Problem details -> Set the images aside and retype the whole listing exactly.
────────
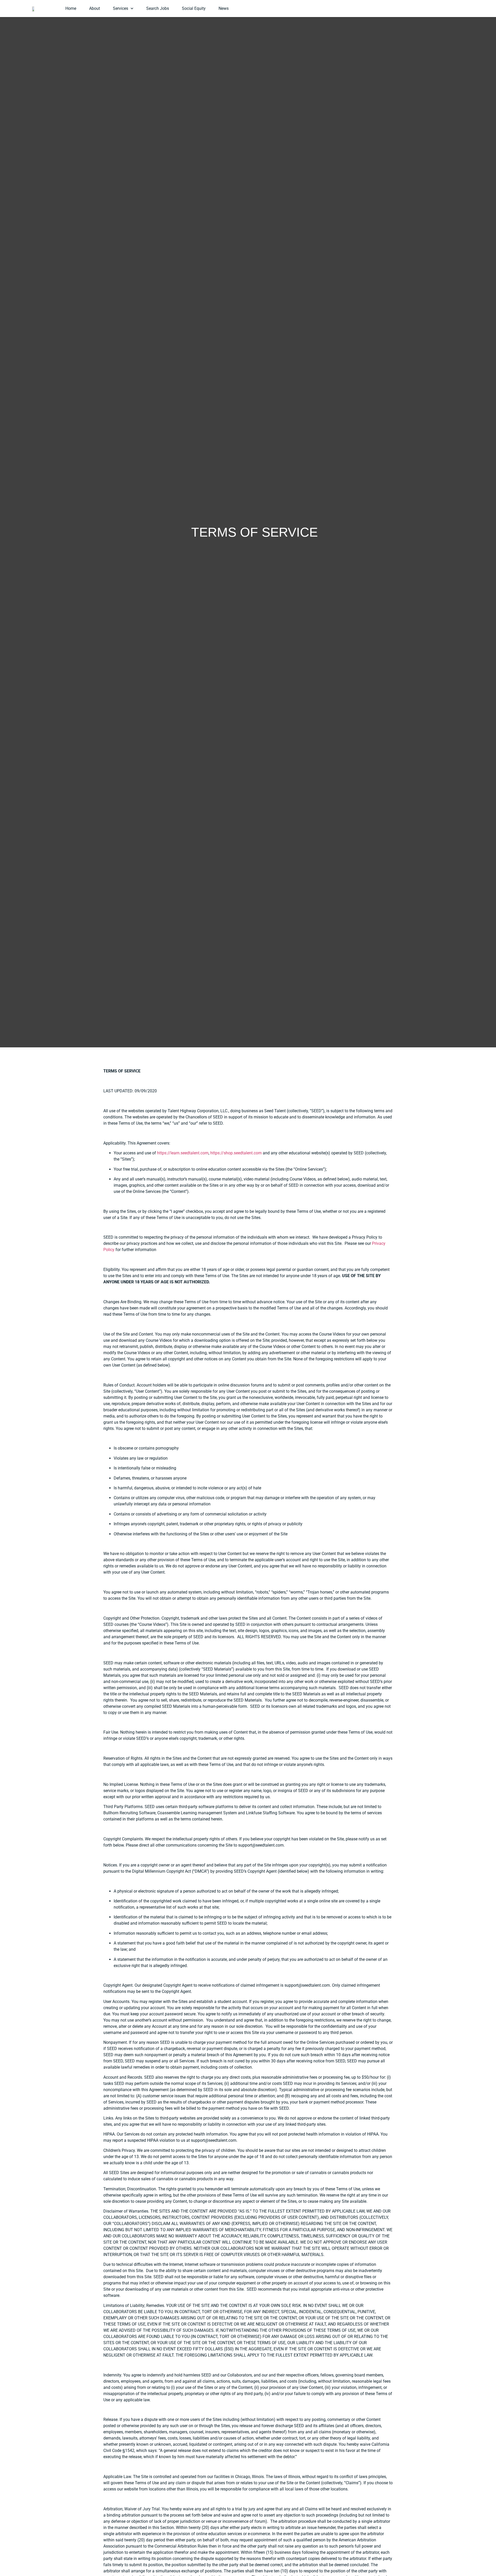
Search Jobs (157, 8)
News (224, 8)
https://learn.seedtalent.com (182, 1152)
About (94, 8)
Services (120, 8)
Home (70, 8)
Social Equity (194, 8)
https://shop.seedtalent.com (236, 1152)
────────
Result below ->
Search Jobs (157, 8)
News (224, 8)
https://learn.seedtalent.com (182, 1152)
About (94, 8)
Services (120, 8)
Home (70, 8)
Social Equity (194, 8)
https://shop.seedtalent.com (236, 1152)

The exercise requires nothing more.